Current location - Trademark Inquiry Complete Network - Futures platform - As expected inflation rises, bond demand falls because real interest rates fall, reducing returns, right? Please give an expert answer!
As expected inflation rises, bond demand falls because real interest rates fall, reducing returns, right? Please give an expert answer!

Yes, bonds are fixed-income products, and future cash flows are certain and will not increase. Therefore, under inflation expectations, investors hope that their assets will appreciate with inflation in order to maintain purchasing power. (Keeping real interest rates constant), so future certain cash flow (fixed income) products are unattractive, so the demand for bonds falls. The basic logic behind it is that real interest rates (purchasing power) fall under inflation expectations.

:

Inflation rate, an economics vocabulary, refers to the rate of increase in the general price level within a certain period (usually one year). Reflects the degree of inflation. It is usually expressed by an increase in the price index and a decrease in the purchasing power of currency.

The inflation rate (Inflation), also known as the price change rate, is the ratio of the excess currency issuance to the actual amount of money needed, and is used to reflect the degree of inflation and currency depreciation.

In economics, the inflation rate: the increase in the average price level (based on inflation). Using the analogy of a balloon, if its volume is the price level, the inflation rate is the degree of expansion of the balloon. In other words, the inflation rate is the decrease in the purchasing power of money.

In practice, it is generally not possible to calculate inflation directly, but it is expressed indirectly through the growth rate of the price index. Since the consumer price reflects the final price formed by the various links of circulation of commodities, it most comprehensively reflects the demand for currency in commodity circulation. Therefore, the consumer price index is the price index that can most fully and comprehensively reflect the inflation rate.

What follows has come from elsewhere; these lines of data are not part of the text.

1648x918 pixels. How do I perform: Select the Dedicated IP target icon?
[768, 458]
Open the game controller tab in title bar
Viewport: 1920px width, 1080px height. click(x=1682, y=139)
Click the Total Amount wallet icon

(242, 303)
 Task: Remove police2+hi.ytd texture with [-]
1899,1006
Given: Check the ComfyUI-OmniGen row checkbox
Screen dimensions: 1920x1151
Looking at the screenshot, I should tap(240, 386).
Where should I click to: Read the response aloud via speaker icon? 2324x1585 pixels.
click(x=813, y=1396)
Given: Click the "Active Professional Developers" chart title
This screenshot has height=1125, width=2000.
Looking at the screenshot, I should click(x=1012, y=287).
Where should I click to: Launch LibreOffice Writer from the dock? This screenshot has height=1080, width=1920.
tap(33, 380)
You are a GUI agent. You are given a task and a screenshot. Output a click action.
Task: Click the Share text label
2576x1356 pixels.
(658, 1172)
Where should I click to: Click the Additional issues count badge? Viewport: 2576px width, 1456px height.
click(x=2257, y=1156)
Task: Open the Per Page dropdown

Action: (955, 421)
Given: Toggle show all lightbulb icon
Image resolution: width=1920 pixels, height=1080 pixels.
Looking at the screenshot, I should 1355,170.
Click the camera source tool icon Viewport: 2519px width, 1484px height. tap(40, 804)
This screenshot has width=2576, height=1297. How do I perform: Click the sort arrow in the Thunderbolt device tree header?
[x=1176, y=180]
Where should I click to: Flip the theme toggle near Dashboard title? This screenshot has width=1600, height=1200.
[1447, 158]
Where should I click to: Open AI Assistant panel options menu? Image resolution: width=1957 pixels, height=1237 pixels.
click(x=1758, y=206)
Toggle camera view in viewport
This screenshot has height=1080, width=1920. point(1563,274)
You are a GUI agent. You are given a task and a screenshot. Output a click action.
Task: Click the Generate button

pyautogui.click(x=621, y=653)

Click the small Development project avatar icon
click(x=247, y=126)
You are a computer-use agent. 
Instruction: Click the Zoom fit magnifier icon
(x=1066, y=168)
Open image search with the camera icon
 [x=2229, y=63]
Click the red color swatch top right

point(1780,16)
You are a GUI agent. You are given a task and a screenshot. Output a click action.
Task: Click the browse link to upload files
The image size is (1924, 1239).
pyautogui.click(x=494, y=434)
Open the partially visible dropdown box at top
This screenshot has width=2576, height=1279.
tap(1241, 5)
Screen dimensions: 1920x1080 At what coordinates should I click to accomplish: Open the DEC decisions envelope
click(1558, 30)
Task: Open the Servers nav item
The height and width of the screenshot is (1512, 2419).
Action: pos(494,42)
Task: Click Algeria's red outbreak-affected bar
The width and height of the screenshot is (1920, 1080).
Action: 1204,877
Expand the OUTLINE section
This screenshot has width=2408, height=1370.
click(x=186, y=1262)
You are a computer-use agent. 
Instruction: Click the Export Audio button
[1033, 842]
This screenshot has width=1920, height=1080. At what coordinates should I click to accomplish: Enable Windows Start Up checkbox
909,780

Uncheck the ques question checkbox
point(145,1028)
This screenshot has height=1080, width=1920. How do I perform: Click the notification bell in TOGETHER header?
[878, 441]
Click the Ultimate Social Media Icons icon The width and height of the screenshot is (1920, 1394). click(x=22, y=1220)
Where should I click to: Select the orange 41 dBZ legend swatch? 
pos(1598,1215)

Countries around the world basically use the consumer price index (called the consumer price index in our country), that is, CPI, to reflect the degree of inflation.

Corporate bonds refer to loan certificates issued by joint-stock companies for additional capital within a certain period of time (such as 10 years or 20 years). For the holder, it is just a certificate providing a loan to the company, and it reflects only an ordinary creditor-debt relationship.

Although the holder does not have the right to participate in the management activities of the joint-stock company, he can charge fixed interest from the company every year according to the provisions of the coupon, and the order of interest collection must precede the dividend distribution to shareholders, and the joint-stock company will also be liquidated when it goes bankrupt. The principal can be recovered first. Corporate bonds have a longer term, generally more than 10 years. Once the bonds mature, the joint-stock company must repay the principal and redeem the bonds.

First of all, as a "security", corporate bonds are not ordinary items or commodities, but "legal certificates that prove economic rights and interests." "Securities" is a collective term for various types of creditor's rights and property ownership certificates that can obtain a certain amount of income. It is a certificate used to prove that the security holder owns and obtains corresponding rights and interests.

Secondly, corporate bonds are "marketable securities", which reflect and represent a certain economic value, and have broad social acceptance. They can generally be transferred and used as financial instruments in circulation.

Therefore, in this sense, "marketable securities" are a kind of ownership certificate, which generally must indicate the face amount, proving that the security holder has the right to obtain a certain amount of income on a regular basis, and can be freely transferred and traded. , which itself has no value, but it represents a certain amount of property rights. Holders can directly obtain a certain amount of commodities, currency, interest, dividends and other income. Because such securities can be bought, sold and circulated in the securities market, they objectively have a trading price.